*What to produce*:
Every record that follows should be printed verbatim.

*Record set*:
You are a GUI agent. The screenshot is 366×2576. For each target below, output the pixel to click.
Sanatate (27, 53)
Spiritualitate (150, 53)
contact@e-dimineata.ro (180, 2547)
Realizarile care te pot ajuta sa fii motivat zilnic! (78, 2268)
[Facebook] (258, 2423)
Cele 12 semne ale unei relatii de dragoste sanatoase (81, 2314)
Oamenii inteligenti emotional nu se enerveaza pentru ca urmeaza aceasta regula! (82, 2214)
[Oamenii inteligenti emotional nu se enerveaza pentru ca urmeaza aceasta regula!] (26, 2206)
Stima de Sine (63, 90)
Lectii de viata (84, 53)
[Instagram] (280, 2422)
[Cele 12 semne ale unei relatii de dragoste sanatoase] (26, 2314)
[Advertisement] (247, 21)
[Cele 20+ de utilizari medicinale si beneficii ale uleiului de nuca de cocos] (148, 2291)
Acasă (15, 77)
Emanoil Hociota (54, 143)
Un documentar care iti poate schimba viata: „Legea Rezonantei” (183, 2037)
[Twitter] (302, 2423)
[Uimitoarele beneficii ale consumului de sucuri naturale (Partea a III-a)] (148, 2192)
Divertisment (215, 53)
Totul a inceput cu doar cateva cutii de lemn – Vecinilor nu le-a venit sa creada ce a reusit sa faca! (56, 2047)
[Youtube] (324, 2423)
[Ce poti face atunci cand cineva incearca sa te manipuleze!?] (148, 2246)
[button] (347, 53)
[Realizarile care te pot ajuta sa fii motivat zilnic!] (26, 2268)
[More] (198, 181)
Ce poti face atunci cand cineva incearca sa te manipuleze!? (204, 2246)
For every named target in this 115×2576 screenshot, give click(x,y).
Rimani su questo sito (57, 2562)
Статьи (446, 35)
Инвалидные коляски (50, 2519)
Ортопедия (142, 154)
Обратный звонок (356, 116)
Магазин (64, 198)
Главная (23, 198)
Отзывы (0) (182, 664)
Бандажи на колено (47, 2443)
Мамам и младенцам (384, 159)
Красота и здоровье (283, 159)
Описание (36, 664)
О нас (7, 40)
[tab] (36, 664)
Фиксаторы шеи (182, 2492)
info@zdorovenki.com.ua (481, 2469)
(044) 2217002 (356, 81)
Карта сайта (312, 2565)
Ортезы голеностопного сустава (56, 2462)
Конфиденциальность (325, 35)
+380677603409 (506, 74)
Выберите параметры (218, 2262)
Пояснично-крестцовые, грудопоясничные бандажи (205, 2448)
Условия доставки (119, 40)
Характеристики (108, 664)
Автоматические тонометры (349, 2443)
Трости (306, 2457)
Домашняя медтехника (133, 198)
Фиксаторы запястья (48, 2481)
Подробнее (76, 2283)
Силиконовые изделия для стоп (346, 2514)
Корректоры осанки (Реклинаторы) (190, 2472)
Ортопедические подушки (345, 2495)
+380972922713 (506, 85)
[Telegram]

*Answer*:
You are a GUI agent. The screenshot is 366×2576. For each target below, output the pixel to click.
Sanatate (27, 53)
Spiritualitate (150, 53)
contact@e-dimineata.ro (180, 2547)
Realizarile care te pot ajuta sa fii motivat zilnic! (78, 2268)
[Facebook] (258, 2423)
Cele 12 semne ale unei relatii de dragoste sanatoase (81, 2314)
Oamenii inteligenti emotional nu se enerveaza pentru ca urmeaza aceasta regula! (82, 2214)
[Oamenii inteligenti emotional nu se enerveaza pentru ca urmeaza aceasta regula!] (26, 2206)
Stima de Sine (63, 90)
Lectii de viata (84, 53)
[Instagram] (280, 2422)
[Cele 12 semne ale unei relatii de dragoste sanatoase] (26, 2314)
[Advertisement] (247, 21)
[Cele 20+ de utilizari medicinale si beneficii ale uleiului de nuca de cocos] (148, 2291)
Acasă (15, 77)
Emanoil Hociota (54, 143)
Un documentar care iti poate schimba viata: „Legea Rezonantei” (183, 2037)
[Twitter] (302, 2423)
[Uimitoarele beneficii ale consumului de sucuri naturale (Partea a III-a)] (148, 2192)
Divertisment (215, 53)
Totul a inceput cu doar cateva cutii de lemn – Vecinilor nu le-a venit sa creada ce a reusit sa faca! (56, 2047)
[Youtube] (324, 2423)
[Ce poti face atunci cand cineva incearca sa te manipuleze!?] (148, 2246)
[button] (347, 53)
[Realizarile care te pot ajuta sa fii motivat zilnic!] (26, 2268)
[More] (198, 181)
Ce poti face atunci cand cineva incearca sa te manipuleze!? (204, 2246)
For every named target in this 115×2576 screenshot, give click(x,y).
Rimani su questo sito (57, 2562)
Статьи (446, 35)
Инвалидные коляски (50, 2519)
Ортопедия (142, 154)
Обратный звонок (356, 116)
Магазин (64, 198)
Главная (23, 198)
Отзывы (0) (182, 664)
Бандажи на колено (47, 2443)
Мамам и младенцам (384, 159)
Красота и здоровье (283, 159)
Описание (36, 664)
О нас (7, 40)
[tab] (36, 664)
Фиксаторы шеи (182, 2492)
info@zdorovenki.com.ua (481, 2469)
(044) 2217002 (356, 81)
Карта сайта (312, 2565)
Ортезы голеностопного сустава (56, 2462)
Конфиденциальность (325, 35)
+380677603409 (506, 74)
Выберите параметры (218, 2262)
Пояснично-крестцовые, грудопоясничные бандажи (205, 2448)
Условия доставки (119, 40)
Характеристики (108, 664)
Автоматические тонометры (349, 2443)
Трости (306, 2457)
Домашняя медтехника (133, 198)
Фиксаторы запястья (48, 2481)
Подробнее (76, 2283)
Силиконовые изделия для стоп (346, 2514)
Корректоры осанки (Реклинаторы) (190, 2472)
Ортопедические подушки (345, 2495)
+380972922713 (506, 85)
[Telegram]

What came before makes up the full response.